Of course this does not mean simply merging the township into the city. We need an entirely new form of government, with a totally new tax structure, and this entire community should participate in designing it. In the process, we should consider converting the Pickerington Local School District to the Pickerington City School District (although I certainly would not suggest sending our good friends and neighbors in Park Place and its environs to the Columbus City Schools -- they are part of our community too).
(2) This community should join in developing a comprehensive land use plan that will take us from where we are now to where we want to be when this community is built out in its entirety, as it inevitably will be. The plan should include zoning, set-backs, building codes and the like, and should include provision for commercial as well as residential development. I believe it should set as a target having 1/3 of the property in this community devoted to business use. It should also set a targeted rate of residential and commercial growth.
We should estimate now the total school buildings we will need at full build-out. This will depend primarily on population density, and our development plan should target the population density that we consider optimal, and should include procedures for reaching that result. We should be able, on that basis, to make a reasonable estimate of what our total enrollment will be at each grade level at total build-out, of how that enrollment will be distributed geographically, and of likely population trends following full build-out. On this basis, we should be able to target ideal locations for new schools.
(3) I believe we should consider using the rate of expansion of our community's sewer plant as the primary mechanism for controlling the rate of residential growth in this community. Houses can't be built without sewer hookups or septic fields, septic fields require large lots, and there is nothing the BIA can do to compel us to expand our sewerage facilities.
(4) Our schools are obviously overcrowded at grades K-6. On the other hand, our property tax rates are excessive, and we have no long-term plan for dealing with school overcrowding between now and build-out.

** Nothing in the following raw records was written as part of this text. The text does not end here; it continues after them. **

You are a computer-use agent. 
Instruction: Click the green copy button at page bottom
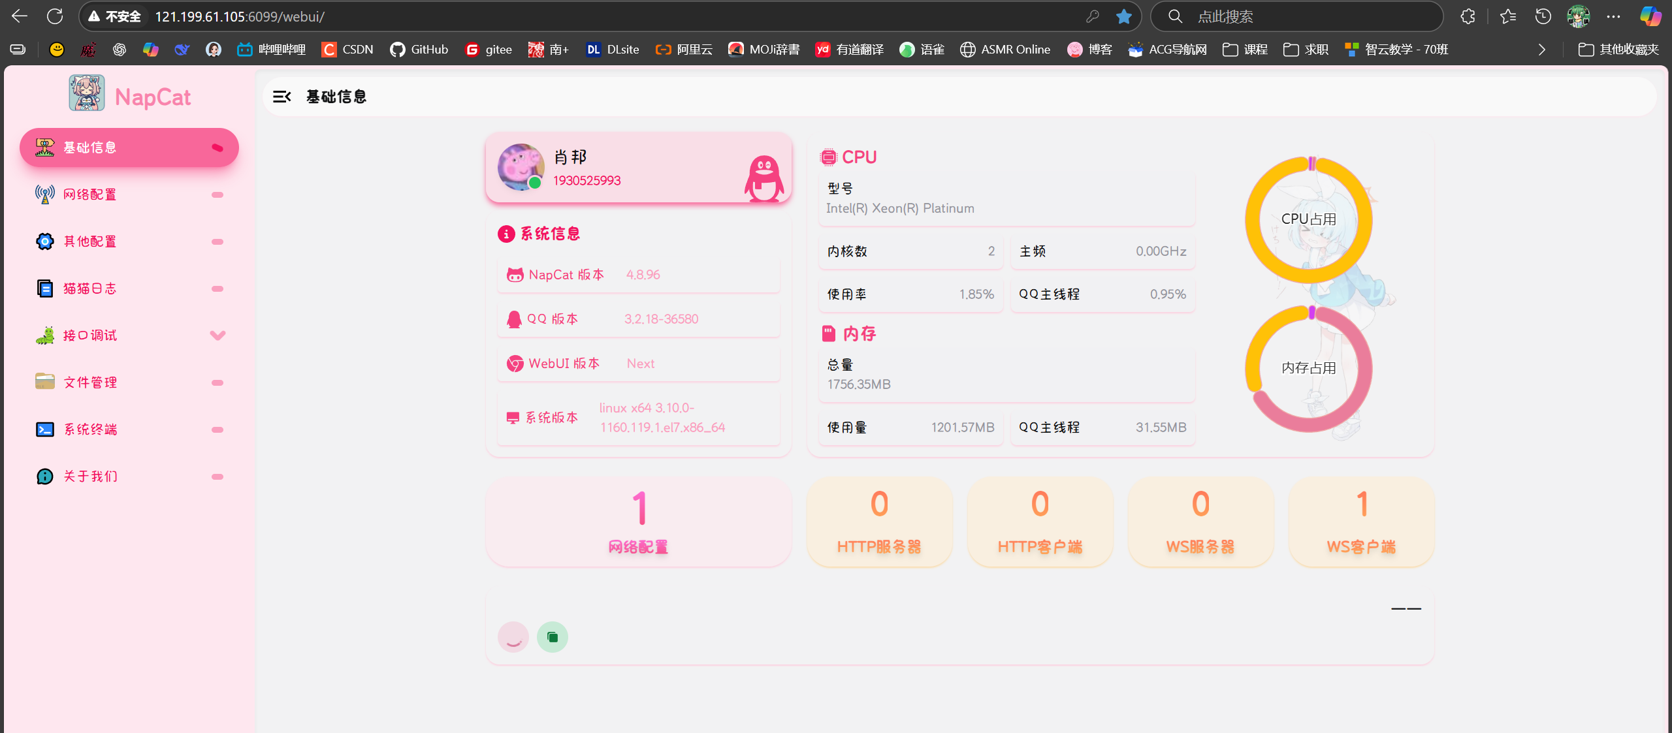pos(552,636)
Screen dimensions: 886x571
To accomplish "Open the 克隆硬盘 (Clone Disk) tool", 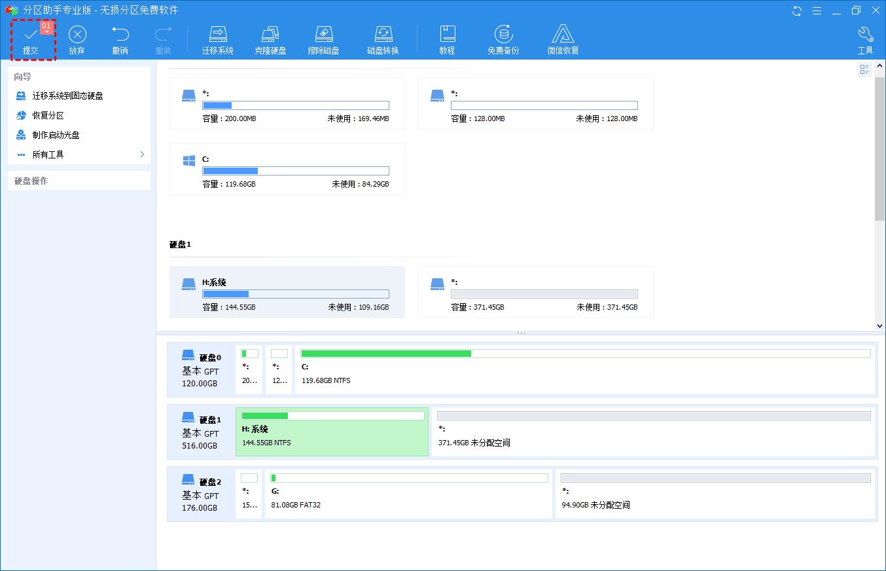I will pyautogui.click(x=270, y=35).

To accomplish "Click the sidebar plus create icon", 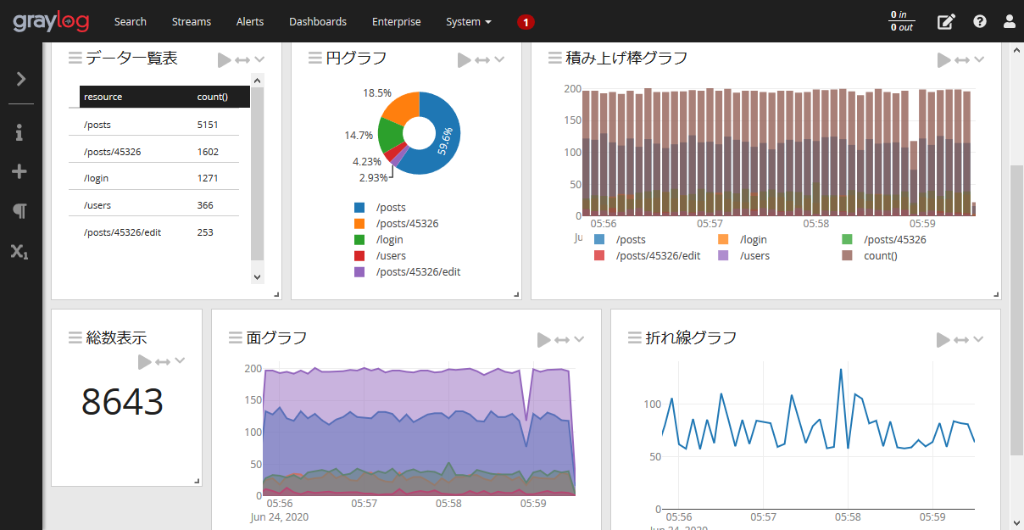I will click(19, 172).
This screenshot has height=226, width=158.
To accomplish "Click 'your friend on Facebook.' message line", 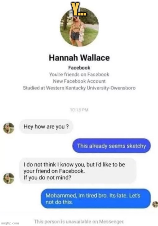I will 54,171.

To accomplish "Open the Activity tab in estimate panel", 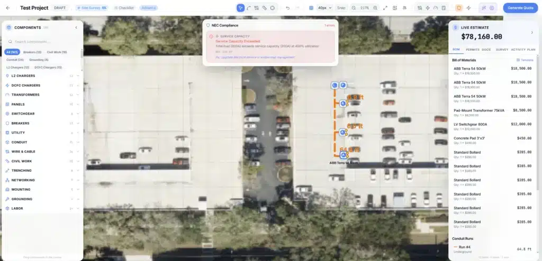I will (518, 49).
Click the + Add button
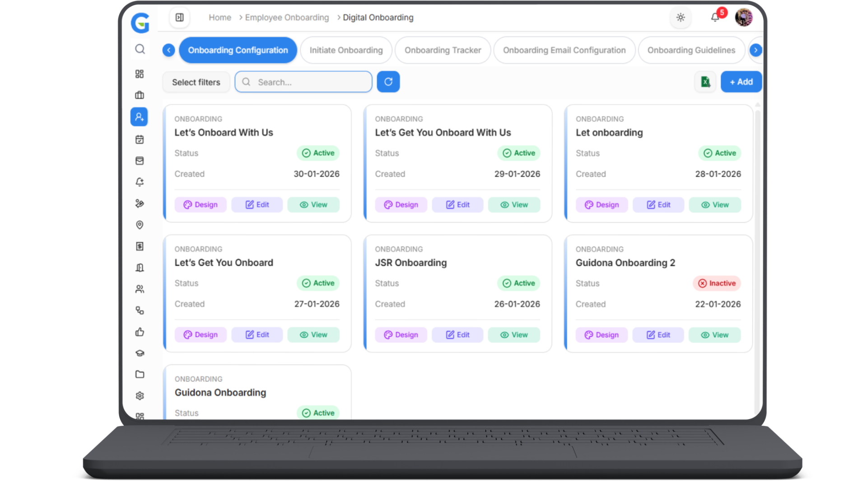Image resolution: width=867 pixels, height=488 pixels. coord(741,82)
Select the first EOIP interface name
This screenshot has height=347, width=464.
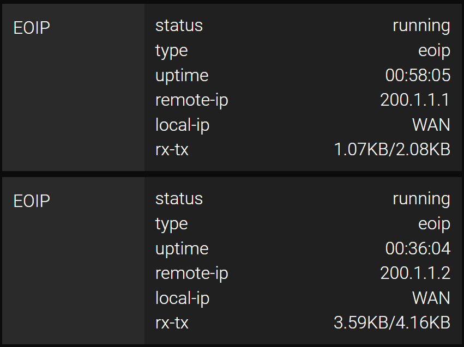[x=32, y=28]
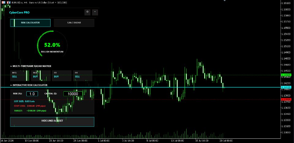Image resolution: width=294 pixels, height=143 pixels.
Task: Click the cyan 1.14120 price label
Action: (x=286, y=87)
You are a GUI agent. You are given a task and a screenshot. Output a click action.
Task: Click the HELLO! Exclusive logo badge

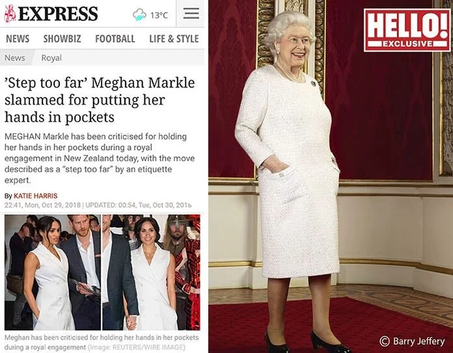tap(407, 31)
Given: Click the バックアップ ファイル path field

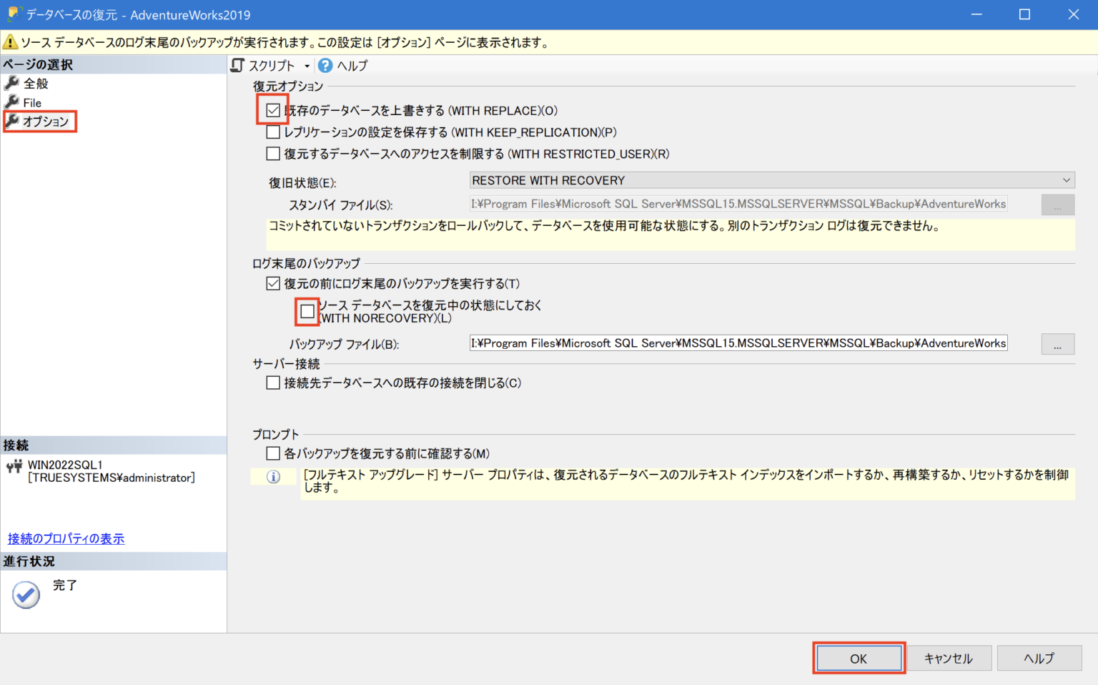Looking at the screenshot, I should click(x=736, y=343).
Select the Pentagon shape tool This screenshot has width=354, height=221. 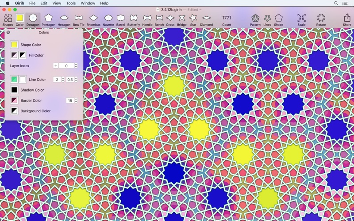pos(48,19)
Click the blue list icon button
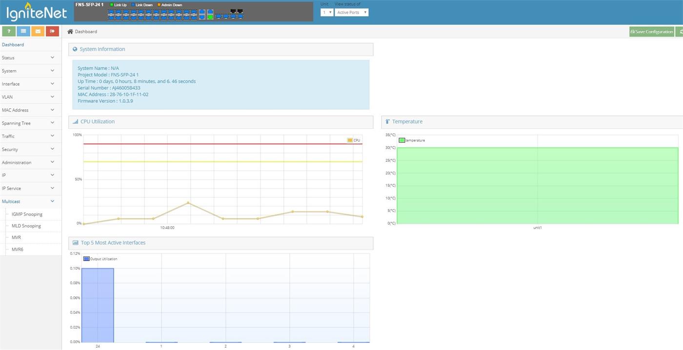 pos(23,31)
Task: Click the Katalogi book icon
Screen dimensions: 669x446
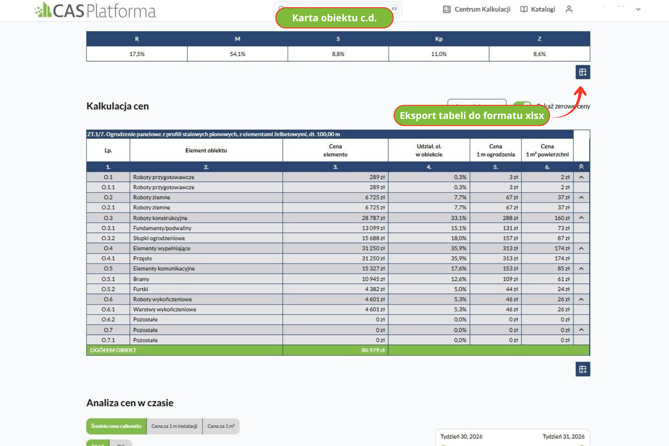Action: click(x=524, y=9)
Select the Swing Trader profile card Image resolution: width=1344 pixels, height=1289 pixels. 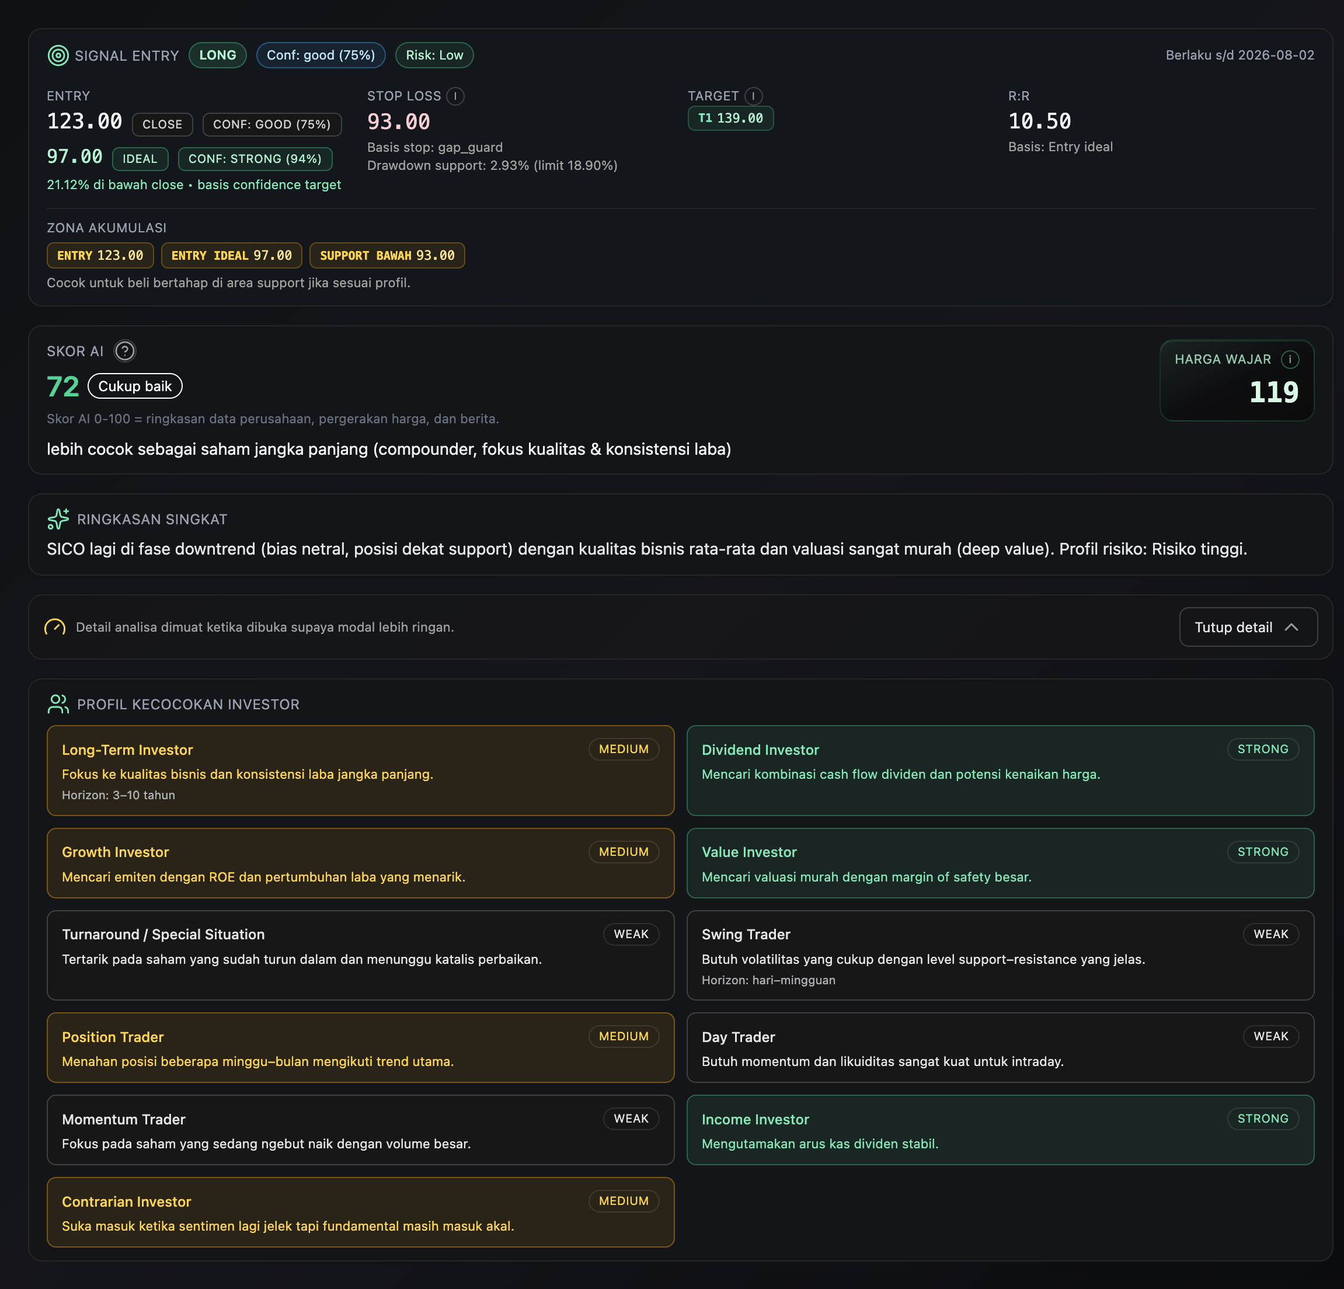[x=1000, y=955]
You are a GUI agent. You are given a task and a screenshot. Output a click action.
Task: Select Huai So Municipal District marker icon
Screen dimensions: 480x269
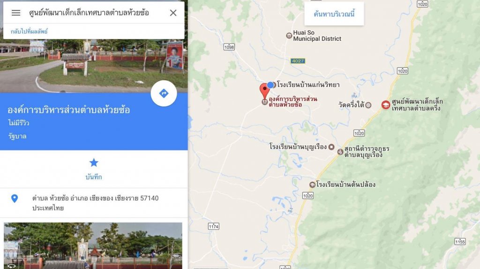coord(289,36)
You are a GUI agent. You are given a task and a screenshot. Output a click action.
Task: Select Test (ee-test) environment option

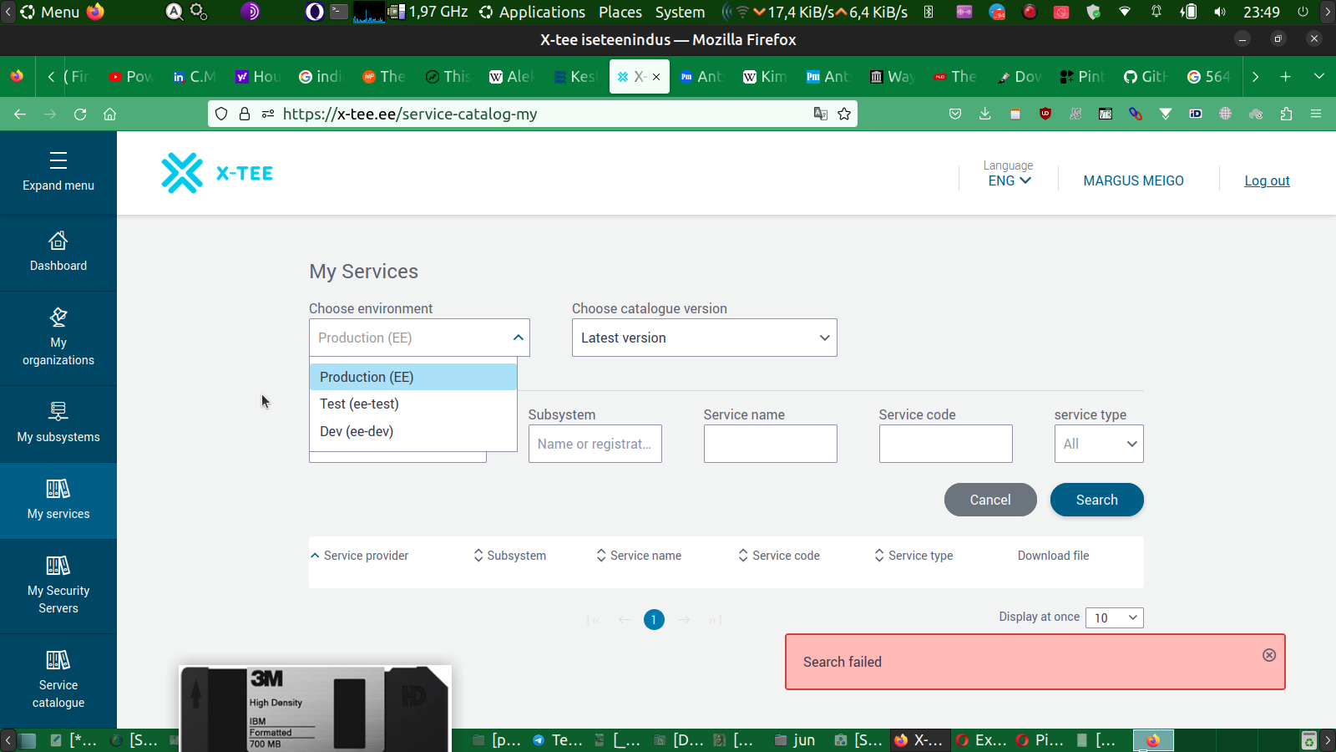(x=359, y=404)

In these circumstances, the BOE should put only the lowest cost building option on the ballot this year, and we should vote to approve it. Two elementaries won't themselves eliminate overcrowding at grades 7-8, but they should allow us to convert Heritage Elementary back to a middle school. I believe that school works better as a middle school in any case. We should consider housing the pre-school program, which is a county program in any case, in the unused classrooms at the 8-12 level.
I was impressed by the BOE's decision last fall to put a proposal on the ballot that called for building fewer, but larger, schools. It is the first time in my memory that the BOE ever took costs, and the taxpayers, into account in fashioning such a proposal. I was very disappointed when it was defeated.
We need to encourage the BOE to stick to its guns on this score.
I look forward to your thoughts on these suggestions. If we agree that they are good ideas, lets work together to implement them.